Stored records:

□ □ □

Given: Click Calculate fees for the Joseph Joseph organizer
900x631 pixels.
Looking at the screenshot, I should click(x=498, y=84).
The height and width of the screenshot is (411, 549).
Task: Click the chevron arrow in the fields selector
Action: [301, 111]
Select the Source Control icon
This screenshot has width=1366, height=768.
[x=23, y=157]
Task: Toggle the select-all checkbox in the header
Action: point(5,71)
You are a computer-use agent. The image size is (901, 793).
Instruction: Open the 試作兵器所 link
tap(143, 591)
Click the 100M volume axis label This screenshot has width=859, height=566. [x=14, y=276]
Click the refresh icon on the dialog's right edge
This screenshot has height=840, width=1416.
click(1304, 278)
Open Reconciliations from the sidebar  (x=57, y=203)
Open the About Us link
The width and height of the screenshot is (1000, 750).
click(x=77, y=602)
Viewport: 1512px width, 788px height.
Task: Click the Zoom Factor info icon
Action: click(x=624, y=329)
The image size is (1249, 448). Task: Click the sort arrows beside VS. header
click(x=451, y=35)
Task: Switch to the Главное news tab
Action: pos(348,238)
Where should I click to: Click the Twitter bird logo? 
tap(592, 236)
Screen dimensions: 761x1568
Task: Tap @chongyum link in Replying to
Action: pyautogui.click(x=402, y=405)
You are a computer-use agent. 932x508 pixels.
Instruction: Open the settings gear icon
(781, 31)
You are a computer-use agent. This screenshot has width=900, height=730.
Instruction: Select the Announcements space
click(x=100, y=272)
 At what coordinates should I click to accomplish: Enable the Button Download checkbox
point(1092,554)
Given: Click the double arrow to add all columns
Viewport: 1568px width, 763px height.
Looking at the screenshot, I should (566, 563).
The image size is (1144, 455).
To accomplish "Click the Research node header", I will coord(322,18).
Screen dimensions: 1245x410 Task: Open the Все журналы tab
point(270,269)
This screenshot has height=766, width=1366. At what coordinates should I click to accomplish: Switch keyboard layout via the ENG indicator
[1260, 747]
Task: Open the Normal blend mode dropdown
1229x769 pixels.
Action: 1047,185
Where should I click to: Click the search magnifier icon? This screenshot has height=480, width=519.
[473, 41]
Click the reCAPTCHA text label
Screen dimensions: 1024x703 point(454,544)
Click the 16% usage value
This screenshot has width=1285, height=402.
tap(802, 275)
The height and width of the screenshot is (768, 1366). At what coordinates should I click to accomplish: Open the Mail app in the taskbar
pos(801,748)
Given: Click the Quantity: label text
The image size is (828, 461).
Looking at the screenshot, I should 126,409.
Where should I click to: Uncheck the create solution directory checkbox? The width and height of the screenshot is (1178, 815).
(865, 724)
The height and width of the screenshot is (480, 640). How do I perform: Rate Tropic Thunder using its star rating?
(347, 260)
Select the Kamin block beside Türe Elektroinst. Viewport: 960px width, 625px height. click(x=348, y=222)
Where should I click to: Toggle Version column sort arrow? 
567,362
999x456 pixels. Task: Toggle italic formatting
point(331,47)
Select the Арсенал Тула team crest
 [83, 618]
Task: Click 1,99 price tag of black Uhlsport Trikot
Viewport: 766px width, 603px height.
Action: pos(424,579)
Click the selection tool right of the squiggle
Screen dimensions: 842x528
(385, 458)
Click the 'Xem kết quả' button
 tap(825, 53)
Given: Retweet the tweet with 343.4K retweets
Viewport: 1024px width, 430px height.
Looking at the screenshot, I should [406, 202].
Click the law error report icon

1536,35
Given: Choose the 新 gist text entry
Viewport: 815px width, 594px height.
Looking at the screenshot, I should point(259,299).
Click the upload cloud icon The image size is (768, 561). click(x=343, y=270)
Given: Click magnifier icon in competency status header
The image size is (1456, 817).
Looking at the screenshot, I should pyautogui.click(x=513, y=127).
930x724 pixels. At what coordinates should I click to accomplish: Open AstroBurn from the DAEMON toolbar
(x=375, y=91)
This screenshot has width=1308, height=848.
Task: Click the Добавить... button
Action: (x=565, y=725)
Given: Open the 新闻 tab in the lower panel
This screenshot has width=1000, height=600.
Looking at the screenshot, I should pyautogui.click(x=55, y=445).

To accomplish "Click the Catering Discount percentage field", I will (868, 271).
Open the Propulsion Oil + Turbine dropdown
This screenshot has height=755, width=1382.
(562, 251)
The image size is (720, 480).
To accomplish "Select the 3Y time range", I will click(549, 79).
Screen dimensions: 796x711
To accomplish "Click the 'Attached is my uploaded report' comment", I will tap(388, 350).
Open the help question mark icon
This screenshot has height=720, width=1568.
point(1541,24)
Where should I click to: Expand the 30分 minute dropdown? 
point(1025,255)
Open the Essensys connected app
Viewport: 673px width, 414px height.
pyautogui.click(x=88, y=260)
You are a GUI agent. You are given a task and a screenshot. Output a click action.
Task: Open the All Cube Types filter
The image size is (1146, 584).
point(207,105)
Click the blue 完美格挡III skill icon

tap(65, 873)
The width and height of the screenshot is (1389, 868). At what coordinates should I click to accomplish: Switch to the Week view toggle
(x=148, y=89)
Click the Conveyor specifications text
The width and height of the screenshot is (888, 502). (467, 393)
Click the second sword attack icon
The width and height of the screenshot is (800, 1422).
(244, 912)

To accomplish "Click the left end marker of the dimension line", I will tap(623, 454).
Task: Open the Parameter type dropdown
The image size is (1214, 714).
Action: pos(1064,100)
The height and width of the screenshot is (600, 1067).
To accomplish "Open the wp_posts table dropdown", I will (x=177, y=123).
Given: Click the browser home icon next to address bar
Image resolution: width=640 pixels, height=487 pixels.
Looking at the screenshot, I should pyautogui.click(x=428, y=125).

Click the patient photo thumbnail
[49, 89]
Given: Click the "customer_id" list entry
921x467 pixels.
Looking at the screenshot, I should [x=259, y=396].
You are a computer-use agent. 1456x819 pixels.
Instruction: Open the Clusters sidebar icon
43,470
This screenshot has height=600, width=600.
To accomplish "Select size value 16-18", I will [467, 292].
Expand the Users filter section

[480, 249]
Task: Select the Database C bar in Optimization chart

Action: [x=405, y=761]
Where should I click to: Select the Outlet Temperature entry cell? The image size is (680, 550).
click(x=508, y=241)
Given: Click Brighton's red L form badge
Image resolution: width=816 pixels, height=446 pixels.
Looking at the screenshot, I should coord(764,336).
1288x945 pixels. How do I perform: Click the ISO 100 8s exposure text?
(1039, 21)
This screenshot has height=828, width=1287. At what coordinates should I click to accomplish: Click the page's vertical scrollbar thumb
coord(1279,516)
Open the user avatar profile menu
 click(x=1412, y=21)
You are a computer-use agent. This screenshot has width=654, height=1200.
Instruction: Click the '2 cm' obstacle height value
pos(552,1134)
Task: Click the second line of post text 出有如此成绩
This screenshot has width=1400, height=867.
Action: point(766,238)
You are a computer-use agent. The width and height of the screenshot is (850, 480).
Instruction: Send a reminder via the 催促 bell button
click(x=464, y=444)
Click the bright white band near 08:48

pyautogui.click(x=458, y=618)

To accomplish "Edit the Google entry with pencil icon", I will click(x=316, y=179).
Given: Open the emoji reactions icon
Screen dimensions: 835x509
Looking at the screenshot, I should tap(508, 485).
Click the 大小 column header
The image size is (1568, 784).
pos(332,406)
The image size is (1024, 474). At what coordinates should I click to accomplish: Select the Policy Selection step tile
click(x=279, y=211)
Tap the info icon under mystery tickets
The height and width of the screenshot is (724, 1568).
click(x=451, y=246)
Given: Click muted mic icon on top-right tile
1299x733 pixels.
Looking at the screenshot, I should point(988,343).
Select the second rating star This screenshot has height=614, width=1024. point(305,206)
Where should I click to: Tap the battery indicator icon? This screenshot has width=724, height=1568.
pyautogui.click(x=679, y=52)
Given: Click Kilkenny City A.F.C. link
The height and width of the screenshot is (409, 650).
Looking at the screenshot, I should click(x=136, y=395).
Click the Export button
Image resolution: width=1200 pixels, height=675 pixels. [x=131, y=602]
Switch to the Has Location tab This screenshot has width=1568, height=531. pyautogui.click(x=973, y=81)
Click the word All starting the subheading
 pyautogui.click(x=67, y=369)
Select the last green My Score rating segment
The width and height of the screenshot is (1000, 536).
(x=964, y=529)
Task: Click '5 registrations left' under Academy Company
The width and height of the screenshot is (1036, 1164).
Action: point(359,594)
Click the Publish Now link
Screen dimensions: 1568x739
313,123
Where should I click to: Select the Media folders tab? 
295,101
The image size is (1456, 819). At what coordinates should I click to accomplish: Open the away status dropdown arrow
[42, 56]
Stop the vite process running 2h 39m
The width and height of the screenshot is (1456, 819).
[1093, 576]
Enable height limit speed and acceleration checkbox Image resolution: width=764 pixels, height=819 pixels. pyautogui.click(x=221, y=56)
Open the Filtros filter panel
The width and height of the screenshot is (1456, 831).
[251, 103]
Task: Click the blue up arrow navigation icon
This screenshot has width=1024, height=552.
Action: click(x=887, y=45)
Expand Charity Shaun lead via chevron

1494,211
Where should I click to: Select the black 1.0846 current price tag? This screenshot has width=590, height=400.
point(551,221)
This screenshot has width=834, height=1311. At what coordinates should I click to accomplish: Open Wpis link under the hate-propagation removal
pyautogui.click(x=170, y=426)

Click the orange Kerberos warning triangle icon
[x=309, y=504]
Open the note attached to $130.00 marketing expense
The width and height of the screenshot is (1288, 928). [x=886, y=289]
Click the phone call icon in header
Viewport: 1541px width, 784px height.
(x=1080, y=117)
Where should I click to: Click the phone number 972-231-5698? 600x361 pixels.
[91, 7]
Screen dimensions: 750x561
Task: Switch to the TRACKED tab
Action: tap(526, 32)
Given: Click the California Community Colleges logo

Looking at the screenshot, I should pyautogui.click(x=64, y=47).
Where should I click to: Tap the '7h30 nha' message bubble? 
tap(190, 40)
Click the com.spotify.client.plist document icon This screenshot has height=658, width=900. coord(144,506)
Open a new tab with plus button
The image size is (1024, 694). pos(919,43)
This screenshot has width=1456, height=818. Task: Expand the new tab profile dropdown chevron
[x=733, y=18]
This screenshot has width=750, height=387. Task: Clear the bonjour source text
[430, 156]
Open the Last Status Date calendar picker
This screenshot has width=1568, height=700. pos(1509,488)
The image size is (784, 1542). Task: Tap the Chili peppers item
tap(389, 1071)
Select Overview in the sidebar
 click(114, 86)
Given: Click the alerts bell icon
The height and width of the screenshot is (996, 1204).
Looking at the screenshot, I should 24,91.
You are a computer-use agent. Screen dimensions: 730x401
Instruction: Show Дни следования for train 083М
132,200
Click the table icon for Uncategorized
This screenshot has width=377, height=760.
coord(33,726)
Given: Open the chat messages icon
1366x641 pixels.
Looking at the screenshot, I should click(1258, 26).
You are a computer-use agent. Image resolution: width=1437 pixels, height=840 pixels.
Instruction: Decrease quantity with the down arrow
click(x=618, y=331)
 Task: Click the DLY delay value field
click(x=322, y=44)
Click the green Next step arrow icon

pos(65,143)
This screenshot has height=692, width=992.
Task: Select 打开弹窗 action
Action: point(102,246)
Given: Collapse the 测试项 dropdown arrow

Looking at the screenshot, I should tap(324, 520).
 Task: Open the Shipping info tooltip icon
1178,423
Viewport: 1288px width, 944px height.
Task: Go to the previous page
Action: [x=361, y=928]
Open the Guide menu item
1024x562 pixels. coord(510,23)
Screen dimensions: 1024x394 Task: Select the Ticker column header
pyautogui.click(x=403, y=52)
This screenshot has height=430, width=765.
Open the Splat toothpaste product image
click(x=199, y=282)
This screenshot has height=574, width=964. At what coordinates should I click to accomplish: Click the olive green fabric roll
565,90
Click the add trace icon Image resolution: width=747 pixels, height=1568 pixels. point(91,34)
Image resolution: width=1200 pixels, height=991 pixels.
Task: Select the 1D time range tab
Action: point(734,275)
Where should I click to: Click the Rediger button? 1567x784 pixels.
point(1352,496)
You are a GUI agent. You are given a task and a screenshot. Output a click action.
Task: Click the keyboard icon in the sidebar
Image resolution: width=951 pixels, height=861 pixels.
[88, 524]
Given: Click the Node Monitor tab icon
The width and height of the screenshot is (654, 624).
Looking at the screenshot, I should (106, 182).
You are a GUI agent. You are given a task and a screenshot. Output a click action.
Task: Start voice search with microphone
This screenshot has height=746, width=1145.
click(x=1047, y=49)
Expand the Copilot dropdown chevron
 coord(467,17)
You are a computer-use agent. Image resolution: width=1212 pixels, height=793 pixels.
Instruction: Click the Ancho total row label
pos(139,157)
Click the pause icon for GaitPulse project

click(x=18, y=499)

□ □ □

REQUIRED ACTION:
Determine how many lines in the records above hold the word "left", and answer with that number only.

SOLUTION:
2